By Sudhir Kaushik of Taxspanner.com
Pune-based engineer Sudhir Jaiswal earns well but pays a high tax because his salary structure is not tax friendly and he doesn’t take advantage of all the deductions available to him. Taxspanner estimates that Jaiswal can save almost Rs 47,000 in tax if he gets some tax-free perks, opts for the NPS benefit offered by his company and also invests in the scheme on his own. He also needs to buy health insurance for his mother.
Jaiswal should start by opting for the NPS benefit offered by his company. Under Sec 80CCD(2), up to 10% of the basic salary put in the NPS is tax free. If his company puts Rs 4,285 (10% of his basic pay) in the NPS every month, his annual tax will be cut by Rs 10,700. Another Rs 10,400 can be saved if he invests Rs 50,000 in the pension scheme on his own. Jaiswal is only 32, but has very little equity exposure. He should allocate the maximum 75% to equity funds in NPS.
Jaiswal should also ask his company to replace the taxable medical allowance in his salary with meal coupons. He should also ask for a newspaper allowance and a gadget allowance.
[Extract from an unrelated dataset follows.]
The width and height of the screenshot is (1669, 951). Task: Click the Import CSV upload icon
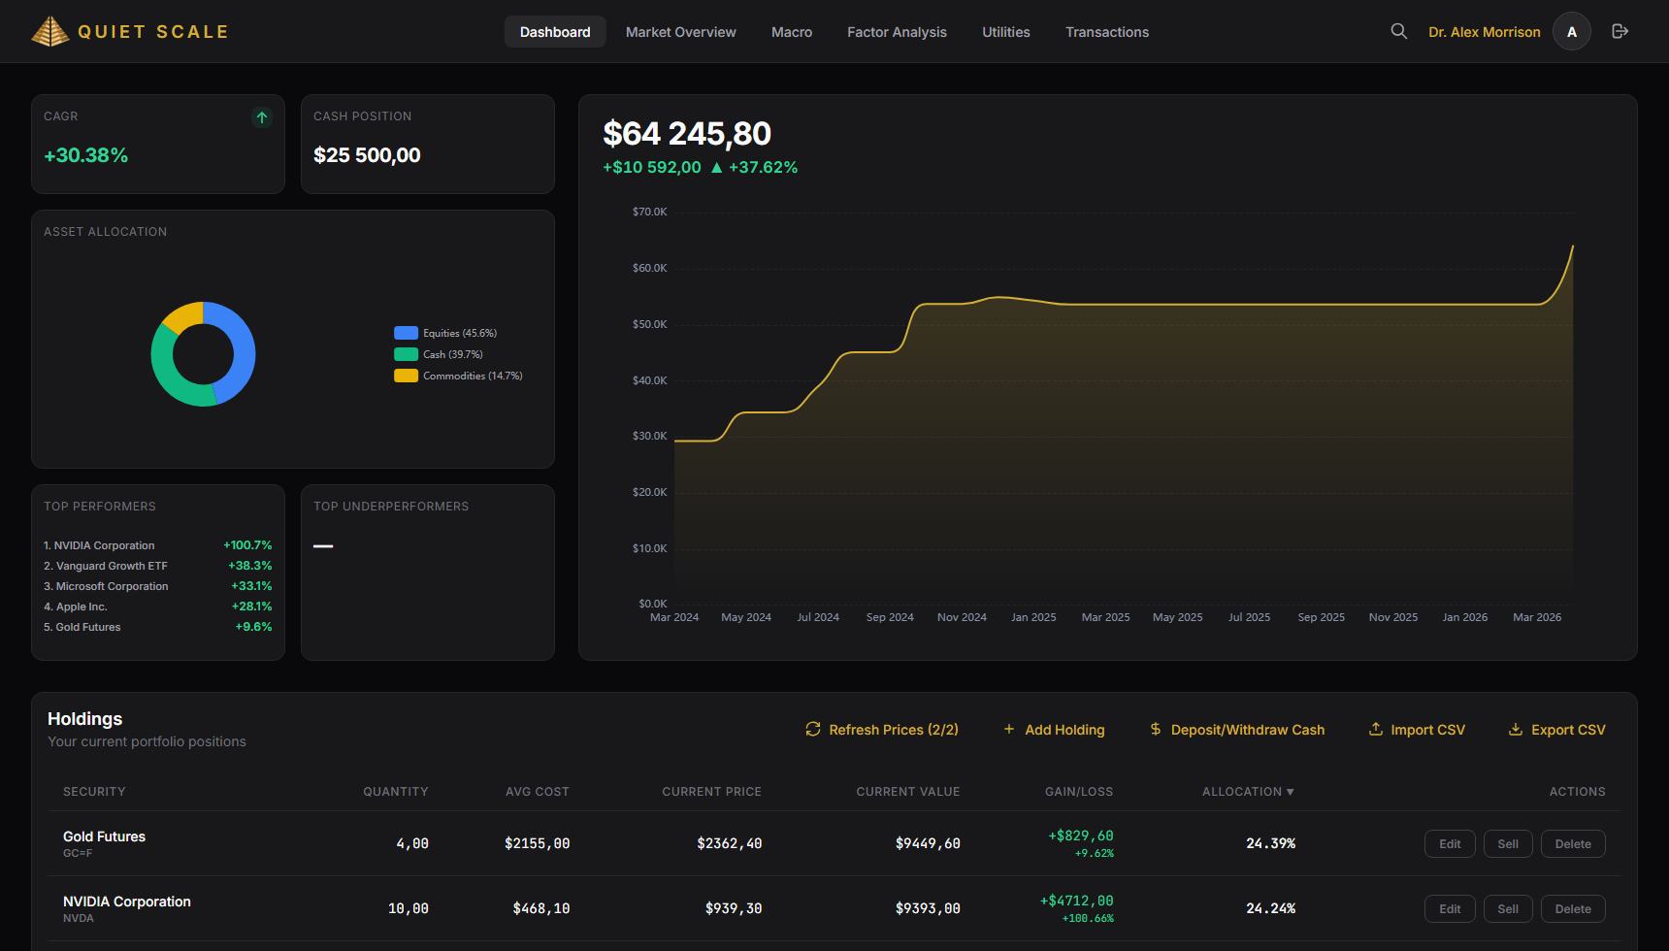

If Jaiswal gets meal coupons worth Rs 22,000 and newspaper allowance of Rs 12,000, his tax will reduce by Rs 8,300 . A gadget allowance of Rs 40,000 (where the employee is taxed for only 10% of the value of items purchased in company’s name) will further reduce the tax by Rs 7,500.
Jaiswal has purchased health insurance for himself and his family, but his senior citizen mother does not have medical cover. He should buy a medical plan for her. A premium of Rs 40,000 will cut his tax by Rs 4,600.